Step 3: Analyzing complex 3: \( [\text{Co}(\text{NH}_3)_6]^{3+} \).
The oxidation state of \( \text{Co} \) is \( +3 \). The electronic configuration of \( \text{Co}^{3+} \) is \( [\text{Ar}] 3\text{d}^6 4\text{s}^0 \). With \( \text{Co}^{3+} \), \( \text{NH}_3 \) behaves as a strong field ligand and causes pairing of the 6 electrons in the \( 3\text{d} \) subshell into three paired pairs (\( \text{t}_{2\text{g}}^6 \)). This leaves two inner \( 3\text{d} \) orbitals completely empty. These two vacant \( 3\text{d} \) orbitals, along with one \( 4\text{s} \) and three \( 4\text{p} \) orbitals, form \( \text{d}^2\text{sp}^3 \) hybridisation (Inner orbital octahedral). Thus, 3 matches with b.

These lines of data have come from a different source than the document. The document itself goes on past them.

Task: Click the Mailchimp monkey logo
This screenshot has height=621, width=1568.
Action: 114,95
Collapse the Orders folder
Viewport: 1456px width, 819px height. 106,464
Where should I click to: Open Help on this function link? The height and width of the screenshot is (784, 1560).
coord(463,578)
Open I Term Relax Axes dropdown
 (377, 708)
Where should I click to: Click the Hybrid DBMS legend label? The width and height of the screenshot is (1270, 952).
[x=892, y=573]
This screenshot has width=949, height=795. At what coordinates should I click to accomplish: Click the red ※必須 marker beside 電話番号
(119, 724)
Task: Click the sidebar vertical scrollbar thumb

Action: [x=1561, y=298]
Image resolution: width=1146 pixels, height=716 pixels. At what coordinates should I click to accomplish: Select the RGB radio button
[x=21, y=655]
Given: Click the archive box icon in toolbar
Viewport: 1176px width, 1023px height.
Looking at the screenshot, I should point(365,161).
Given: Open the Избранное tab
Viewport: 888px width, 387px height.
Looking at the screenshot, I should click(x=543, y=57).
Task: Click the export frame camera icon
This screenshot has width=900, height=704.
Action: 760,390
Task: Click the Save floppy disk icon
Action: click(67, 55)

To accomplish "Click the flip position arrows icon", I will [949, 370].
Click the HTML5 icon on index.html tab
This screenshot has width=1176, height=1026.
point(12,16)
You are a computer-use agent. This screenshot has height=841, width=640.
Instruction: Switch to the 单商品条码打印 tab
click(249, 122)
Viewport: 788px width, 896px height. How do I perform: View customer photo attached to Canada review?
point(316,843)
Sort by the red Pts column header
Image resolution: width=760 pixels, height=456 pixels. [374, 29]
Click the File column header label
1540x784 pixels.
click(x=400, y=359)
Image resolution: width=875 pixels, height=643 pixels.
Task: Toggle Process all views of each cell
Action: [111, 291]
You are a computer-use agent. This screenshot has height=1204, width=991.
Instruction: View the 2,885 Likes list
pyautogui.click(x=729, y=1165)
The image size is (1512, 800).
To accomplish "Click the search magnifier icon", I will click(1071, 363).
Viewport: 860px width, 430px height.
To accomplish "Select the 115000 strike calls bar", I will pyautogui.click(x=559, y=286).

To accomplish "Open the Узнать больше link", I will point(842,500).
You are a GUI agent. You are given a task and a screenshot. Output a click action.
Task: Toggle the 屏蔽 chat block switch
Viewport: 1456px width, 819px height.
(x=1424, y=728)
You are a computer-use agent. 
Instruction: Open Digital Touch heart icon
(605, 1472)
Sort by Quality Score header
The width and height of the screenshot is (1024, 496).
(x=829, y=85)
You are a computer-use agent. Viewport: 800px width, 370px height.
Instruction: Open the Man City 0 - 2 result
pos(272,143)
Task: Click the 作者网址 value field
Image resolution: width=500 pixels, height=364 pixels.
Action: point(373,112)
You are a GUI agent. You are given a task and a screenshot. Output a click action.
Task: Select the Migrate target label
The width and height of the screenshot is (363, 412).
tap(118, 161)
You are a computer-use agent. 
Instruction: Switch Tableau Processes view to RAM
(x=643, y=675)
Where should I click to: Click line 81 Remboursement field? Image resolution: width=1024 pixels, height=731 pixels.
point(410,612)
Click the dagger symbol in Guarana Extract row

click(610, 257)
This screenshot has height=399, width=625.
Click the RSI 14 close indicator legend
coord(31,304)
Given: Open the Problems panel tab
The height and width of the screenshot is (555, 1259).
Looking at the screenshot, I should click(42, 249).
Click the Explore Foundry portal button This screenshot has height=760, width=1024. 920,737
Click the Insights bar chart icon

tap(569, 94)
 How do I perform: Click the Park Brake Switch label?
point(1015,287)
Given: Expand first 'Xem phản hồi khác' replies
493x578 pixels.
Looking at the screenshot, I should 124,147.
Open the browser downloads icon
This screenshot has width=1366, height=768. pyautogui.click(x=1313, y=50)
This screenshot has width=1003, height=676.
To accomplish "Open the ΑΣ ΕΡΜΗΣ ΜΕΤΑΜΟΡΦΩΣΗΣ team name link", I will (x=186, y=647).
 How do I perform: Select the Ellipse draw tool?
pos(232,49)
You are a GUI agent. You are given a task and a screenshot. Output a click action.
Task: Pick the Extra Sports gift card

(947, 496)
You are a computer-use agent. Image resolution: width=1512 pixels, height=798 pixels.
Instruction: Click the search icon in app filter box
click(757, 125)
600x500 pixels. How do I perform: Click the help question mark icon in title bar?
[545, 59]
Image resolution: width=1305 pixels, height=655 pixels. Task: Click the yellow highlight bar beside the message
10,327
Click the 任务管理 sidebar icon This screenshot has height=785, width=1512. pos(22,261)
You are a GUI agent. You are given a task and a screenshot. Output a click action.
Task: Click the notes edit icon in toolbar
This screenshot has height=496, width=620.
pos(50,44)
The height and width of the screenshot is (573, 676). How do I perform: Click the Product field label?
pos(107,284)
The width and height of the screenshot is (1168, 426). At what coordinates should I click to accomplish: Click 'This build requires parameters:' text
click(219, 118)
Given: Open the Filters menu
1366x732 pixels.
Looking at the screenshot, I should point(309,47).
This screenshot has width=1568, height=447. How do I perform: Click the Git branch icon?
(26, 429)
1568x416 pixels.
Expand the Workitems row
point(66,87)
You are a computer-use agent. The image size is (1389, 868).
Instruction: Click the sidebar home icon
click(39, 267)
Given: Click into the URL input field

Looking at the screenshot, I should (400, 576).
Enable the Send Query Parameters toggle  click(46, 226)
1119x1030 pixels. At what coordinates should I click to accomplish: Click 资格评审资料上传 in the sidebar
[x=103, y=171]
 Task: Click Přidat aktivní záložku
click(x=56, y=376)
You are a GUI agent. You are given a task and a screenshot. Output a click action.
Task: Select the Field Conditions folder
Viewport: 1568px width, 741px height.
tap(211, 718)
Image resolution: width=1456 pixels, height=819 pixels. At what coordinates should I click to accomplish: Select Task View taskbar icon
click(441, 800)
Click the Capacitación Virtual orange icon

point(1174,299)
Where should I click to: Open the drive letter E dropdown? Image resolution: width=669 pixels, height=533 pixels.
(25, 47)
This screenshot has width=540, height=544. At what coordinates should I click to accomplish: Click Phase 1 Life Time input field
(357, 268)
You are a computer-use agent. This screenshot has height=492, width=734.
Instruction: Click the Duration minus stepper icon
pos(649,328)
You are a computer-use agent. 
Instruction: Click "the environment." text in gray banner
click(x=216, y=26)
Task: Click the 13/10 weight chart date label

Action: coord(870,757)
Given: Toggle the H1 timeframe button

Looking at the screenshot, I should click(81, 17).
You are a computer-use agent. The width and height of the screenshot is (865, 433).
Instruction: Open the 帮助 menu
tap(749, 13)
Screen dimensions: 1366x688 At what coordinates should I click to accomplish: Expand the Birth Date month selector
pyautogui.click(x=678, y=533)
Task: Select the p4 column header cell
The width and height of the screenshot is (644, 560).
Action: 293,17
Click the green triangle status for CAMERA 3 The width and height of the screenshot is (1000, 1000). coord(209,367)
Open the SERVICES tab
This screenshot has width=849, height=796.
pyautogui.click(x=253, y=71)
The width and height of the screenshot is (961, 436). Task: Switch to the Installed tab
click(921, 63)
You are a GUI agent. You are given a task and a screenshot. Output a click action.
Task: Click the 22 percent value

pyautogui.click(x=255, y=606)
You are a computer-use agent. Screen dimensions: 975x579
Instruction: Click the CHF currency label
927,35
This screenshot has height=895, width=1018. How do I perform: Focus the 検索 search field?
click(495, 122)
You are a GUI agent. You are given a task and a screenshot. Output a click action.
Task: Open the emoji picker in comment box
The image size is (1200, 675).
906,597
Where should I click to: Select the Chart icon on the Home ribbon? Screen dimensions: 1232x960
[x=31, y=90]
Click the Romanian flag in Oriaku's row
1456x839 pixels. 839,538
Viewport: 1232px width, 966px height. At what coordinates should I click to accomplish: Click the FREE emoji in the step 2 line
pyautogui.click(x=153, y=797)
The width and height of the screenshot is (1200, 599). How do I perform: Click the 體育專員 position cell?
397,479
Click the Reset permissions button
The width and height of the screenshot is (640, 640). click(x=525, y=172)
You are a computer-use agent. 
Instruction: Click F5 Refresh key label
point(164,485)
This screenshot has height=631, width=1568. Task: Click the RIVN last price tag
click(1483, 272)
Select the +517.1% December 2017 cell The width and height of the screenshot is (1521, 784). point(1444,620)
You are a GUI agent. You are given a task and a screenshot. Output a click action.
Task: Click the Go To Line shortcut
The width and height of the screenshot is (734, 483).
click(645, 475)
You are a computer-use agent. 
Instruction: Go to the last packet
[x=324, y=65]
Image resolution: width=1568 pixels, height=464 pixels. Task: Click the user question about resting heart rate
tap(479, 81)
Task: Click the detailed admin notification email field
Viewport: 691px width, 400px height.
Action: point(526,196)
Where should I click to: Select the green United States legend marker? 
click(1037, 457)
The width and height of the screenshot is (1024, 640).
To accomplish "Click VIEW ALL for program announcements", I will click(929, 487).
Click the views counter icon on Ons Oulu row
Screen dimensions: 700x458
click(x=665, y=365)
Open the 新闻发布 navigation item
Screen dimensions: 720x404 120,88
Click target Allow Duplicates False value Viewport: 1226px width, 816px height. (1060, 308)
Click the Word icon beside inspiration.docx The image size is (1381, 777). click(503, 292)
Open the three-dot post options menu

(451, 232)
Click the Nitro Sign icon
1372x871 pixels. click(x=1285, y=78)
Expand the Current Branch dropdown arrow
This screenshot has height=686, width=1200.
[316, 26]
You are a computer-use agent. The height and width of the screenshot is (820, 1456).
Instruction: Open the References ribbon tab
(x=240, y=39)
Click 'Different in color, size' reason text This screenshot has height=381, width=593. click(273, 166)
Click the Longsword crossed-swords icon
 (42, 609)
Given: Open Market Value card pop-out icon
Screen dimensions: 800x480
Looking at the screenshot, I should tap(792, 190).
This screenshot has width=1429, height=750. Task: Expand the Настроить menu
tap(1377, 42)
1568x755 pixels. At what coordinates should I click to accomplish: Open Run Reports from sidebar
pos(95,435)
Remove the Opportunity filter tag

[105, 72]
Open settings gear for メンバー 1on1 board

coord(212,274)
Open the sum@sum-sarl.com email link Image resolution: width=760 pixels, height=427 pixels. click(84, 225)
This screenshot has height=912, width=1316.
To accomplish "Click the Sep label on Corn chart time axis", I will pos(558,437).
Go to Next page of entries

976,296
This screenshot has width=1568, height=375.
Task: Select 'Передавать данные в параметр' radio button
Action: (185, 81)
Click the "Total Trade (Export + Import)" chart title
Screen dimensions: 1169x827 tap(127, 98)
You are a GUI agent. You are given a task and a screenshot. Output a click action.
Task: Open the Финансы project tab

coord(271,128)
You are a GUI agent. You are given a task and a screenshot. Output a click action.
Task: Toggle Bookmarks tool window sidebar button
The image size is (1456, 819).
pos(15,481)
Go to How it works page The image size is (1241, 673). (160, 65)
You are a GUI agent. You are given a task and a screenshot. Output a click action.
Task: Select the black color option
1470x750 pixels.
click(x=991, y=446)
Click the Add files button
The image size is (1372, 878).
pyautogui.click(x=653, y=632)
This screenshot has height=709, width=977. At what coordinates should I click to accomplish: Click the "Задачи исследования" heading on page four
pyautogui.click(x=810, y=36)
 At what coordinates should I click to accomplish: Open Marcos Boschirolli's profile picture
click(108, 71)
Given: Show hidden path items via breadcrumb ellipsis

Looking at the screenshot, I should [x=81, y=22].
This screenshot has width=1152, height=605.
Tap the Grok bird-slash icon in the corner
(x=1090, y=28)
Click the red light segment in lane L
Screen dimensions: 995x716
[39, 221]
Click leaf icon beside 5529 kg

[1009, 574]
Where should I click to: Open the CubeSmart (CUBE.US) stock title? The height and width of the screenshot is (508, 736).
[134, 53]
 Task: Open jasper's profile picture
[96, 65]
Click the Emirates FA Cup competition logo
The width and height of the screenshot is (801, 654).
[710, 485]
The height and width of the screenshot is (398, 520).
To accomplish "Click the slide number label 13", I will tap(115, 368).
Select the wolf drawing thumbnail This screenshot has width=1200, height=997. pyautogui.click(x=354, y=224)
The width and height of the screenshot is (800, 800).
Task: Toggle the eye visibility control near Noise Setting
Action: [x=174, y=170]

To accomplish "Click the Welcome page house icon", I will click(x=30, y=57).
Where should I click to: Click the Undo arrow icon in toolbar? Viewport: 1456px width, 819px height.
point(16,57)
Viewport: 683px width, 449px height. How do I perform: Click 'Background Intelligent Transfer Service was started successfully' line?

Step 4: Analyzing complex 4: \( [\text{CoF}_6]^{3-} \).
The oxidation state of \( \text{Co} \) is \( +3 \). The electronic configuration of \( \text{Co}^{3+} \) is \( [\text{Ar}] 3\text{d}^6 4\text{s}^0 \). \( \text{F}^- \) is a weak field ligand and cannot cause electron pairing. The \( 3\text{d} \) configuration remains unpaired with maximum spin. Therefore, outer \( 4\text{s} \), three \( 4\text{p} \), and two \( 4\text{d} \) orbitals are used for hybridisation, resulting in \( \text{sp}^3\text{d}^2 \) hybridisation (Outer orbital octahedral). Thus, 4 matches with a. Combining all matches: 1-d, 2-c, 3-b, 4-a, which matches option (C).